Graph Security Trimming Stage
The Graph Security Trimming stage restricts query results according to the user ID as an alternative to Security Trimming Stage. Whereas the Security Trimming stage has one Solr filter query per data source, Graph Security Trimming uses a single filter query for all data sources.
Field |
Value |
ACL solr collection |
contentCollection
|
User ID source |
query_param or header
|
User ID key |
The key that contains the User ID |
Join method |
topLevelDV
|
Join Field |
_lw_acl_ss
|
|
When entering configuration values in the UI, use unescaped characters, such as \t for the tab character. When entering configuration values in the API, use escaped characters, such as \\t for the tab character.
|
Graph security trimming stage is an alternative to the general "Security Trimming Stage". Unlike the general filter, the Graph security trimming stage performs all of the security trimming within a single filter query. You should always prefer this filter over the general Security Trimming filter when you are not trimming legacy data sources. If you have the _lw_acl_ss acl field present on all of your trimmed content documents, you should be using this filter.
skip - boolean
Set to true to skip this stage.
Default: false
label - string
A unique label for this stage.
<= 255 characters
condition - string
Define a conditional script that must result in true or false. This can be used to determine if the stage should process or not.

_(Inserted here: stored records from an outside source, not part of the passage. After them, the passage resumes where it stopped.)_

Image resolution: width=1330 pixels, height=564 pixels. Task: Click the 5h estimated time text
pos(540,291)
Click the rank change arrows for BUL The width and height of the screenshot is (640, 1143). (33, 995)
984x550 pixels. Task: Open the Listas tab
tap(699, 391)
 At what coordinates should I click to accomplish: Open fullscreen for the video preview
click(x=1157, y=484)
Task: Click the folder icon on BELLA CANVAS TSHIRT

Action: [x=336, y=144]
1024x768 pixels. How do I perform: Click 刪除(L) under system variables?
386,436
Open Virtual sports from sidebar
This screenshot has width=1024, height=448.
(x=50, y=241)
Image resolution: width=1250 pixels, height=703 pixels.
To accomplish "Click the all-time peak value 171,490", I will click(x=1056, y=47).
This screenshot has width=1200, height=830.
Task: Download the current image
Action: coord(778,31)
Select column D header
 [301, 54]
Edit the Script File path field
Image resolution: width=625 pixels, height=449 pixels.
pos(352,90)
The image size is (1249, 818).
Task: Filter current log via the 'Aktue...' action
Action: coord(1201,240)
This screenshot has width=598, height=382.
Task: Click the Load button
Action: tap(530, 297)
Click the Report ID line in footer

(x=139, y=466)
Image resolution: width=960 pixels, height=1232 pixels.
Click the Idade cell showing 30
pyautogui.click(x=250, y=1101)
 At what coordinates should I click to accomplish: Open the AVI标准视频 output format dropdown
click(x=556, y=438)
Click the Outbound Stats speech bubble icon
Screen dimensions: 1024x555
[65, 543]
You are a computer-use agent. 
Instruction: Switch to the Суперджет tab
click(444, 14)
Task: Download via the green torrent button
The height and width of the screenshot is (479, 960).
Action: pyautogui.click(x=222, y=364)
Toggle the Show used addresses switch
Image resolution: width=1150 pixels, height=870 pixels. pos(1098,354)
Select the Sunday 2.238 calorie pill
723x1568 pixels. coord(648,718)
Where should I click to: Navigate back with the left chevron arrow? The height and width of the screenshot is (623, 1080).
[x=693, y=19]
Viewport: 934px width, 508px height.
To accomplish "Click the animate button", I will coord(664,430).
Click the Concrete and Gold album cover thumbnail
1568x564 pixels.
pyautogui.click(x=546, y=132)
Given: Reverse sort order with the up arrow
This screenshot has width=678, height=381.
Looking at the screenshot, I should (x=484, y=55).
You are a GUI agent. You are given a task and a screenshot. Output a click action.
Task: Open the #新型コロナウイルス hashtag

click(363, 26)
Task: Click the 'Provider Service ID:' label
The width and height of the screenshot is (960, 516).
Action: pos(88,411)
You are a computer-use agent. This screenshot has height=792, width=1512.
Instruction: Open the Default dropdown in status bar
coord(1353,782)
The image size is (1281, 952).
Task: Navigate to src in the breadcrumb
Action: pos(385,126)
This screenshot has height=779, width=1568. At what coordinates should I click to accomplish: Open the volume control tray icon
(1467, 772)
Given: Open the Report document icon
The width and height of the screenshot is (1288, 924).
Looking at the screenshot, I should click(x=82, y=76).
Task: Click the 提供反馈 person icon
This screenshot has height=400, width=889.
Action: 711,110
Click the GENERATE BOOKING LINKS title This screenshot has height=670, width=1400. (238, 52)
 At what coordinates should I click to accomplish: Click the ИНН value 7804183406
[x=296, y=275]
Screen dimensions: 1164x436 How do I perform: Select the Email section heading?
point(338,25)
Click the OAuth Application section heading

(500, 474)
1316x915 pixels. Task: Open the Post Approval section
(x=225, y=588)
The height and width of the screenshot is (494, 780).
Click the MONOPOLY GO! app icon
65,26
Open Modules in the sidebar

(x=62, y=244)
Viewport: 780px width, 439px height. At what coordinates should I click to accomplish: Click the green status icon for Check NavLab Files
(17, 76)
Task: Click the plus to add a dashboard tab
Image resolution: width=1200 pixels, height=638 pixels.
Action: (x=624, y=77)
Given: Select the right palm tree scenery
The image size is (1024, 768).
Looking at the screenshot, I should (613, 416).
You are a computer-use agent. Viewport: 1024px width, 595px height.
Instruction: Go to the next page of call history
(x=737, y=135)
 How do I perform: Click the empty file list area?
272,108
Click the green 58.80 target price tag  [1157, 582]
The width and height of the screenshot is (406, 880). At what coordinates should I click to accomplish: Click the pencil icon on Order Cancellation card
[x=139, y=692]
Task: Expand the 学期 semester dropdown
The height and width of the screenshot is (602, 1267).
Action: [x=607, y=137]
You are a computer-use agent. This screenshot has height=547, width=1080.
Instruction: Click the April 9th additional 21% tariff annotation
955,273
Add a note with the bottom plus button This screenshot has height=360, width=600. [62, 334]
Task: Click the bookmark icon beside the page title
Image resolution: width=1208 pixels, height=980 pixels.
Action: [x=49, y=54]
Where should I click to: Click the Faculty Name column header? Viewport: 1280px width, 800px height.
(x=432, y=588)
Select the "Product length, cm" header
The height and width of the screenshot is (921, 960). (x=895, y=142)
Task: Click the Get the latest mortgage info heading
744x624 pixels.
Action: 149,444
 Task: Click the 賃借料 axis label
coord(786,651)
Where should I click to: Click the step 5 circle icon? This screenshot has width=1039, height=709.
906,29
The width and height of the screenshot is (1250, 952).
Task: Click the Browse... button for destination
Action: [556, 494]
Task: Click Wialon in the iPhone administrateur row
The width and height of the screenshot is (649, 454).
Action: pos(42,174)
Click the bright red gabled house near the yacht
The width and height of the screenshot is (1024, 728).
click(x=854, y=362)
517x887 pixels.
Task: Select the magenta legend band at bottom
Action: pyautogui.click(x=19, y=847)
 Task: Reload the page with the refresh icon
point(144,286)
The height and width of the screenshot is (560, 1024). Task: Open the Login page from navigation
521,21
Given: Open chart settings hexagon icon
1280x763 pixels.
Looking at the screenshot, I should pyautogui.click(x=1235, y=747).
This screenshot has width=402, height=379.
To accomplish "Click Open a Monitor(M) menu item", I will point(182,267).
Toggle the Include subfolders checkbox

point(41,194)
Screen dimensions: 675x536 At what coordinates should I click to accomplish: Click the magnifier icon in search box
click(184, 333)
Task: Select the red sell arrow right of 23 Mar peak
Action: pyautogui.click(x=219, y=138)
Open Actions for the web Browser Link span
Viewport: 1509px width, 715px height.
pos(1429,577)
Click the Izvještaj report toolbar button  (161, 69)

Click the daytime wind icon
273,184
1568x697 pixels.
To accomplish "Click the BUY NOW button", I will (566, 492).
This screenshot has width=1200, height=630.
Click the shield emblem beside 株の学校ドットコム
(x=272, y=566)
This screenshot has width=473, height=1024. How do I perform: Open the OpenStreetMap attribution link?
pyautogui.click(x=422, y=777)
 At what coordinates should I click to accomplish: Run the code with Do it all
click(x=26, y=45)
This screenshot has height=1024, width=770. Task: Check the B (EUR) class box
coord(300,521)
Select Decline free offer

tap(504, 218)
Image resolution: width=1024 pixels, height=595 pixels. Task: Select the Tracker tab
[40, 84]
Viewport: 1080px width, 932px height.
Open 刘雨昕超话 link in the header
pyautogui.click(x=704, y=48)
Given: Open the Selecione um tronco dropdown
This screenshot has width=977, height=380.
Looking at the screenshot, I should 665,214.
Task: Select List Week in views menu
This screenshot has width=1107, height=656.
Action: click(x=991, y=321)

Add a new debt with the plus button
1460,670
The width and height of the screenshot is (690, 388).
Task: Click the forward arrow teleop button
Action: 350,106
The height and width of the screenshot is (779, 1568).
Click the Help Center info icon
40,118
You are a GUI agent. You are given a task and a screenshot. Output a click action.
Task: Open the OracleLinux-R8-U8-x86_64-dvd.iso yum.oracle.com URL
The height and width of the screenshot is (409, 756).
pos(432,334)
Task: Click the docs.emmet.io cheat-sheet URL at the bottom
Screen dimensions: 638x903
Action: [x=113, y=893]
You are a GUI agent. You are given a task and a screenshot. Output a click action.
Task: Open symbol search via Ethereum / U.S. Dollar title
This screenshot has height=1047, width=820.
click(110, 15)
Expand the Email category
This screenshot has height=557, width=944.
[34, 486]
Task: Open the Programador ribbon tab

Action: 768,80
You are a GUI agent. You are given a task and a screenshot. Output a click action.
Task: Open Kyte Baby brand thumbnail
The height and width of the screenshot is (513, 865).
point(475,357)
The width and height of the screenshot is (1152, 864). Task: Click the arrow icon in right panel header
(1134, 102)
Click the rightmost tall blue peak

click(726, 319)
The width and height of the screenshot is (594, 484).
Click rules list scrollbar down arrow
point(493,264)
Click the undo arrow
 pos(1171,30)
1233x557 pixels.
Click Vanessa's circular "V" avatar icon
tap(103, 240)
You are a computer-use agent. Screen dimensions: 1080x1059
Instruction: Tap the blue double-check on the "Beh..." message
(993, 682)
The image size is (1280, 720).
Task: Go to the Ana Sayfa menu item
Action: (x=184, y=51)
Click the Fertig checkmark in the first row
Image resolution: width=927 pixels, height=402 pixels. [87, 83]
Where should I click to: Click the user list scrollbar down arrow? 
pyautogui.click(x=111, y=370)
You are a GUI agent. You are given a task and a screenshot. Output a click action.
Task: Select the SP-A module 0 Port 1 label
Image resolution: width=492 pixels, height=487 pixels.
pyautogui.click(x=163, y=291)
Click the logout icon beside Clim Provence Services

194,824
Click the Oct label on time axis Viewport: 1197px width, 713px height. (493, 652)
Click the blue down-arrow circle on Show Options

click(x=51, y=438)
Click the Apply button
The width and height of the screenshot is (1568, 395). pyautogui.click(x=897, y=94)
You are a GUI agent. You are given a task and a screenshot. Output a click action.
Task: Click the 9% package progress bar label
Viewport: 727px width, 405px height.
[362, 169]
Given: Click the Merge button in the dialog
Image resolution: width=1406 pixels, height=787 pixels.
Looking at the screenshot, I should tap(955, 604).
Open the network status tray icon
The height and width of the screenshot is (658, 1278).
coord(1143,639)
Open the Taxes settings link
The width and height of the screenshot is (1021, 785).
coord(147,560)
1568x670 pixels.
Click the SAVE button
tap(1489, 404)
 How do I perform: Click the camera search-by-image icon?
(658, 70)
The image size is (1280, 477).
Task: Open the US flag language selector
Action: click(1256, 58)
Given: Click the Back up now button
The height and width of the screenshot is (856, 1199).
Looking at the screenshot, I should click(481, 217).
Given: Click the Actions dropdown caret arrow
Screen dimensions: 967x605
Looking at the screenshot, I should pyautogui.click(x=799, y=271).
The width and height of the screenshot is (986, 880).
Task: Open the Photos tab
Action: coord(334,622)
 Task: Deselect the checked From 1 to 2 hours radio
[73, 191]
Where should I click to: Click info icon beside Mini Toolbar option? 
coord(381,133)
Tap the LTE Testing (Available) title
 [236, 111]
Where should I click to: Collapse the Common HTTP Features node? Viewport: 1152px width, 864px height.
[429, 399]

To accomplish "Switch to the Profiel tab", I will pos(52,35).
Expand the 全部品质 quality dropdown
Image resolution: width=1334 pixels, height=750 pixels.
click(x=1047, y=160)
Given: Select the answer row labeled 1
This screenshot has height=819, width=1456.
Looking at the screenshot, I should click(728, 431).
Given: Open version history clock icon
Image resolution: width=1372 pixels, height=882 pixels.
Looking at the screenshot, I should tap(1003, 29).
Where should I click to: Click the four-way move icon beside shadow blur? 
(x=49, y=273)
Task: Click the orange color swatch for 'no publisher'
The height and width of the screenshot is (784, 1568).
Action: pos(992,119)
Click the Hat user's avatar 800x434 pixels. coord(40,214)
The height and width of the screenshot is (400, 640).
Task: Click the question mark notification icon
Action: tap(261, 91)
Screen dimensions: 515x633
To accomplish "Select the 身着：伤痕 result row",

aclSolrCollection - stringrequired
This is the Solr collection that contains the User and Group ACLs. This collection is populated by connectors for the Users and Groups found while crawling the datasource, namely the LDAP connector
userIdentitySource - stringrequired
Specify whether the value comes from an http header or query parameter. Must be either query_param or header.
Default: query_param
userIdentityKey - stringrequired
The value of the header or query parameter that contains the User ID. E.g. username, userID, etc.
Default: username
joinField - stringrequired
The field to use to match acls to content. Should be set to "id" if ACLs are in a separate collection than content collection. If your acls are stored in the content collection, use "_lw_acl_ss".
Default: id
excludeDatasources - string
Comma separated datasource IDs - security trimming will not be performed on documents from these data sources and therefore they will be public.
includeDatasources - string
Comma separated datasource IDs - security trimming will be performed only on documents from these data sources. Other datasources will be public.
joinMethod - string
The Solr join query method parameter. Can be index, crossCollection, dvWithScore, or topLevelDV.
Default: crossCollection
treatExternalContentAsPublic - boolean
If a content document does not have a _lw_data_source_s field, treat it as public.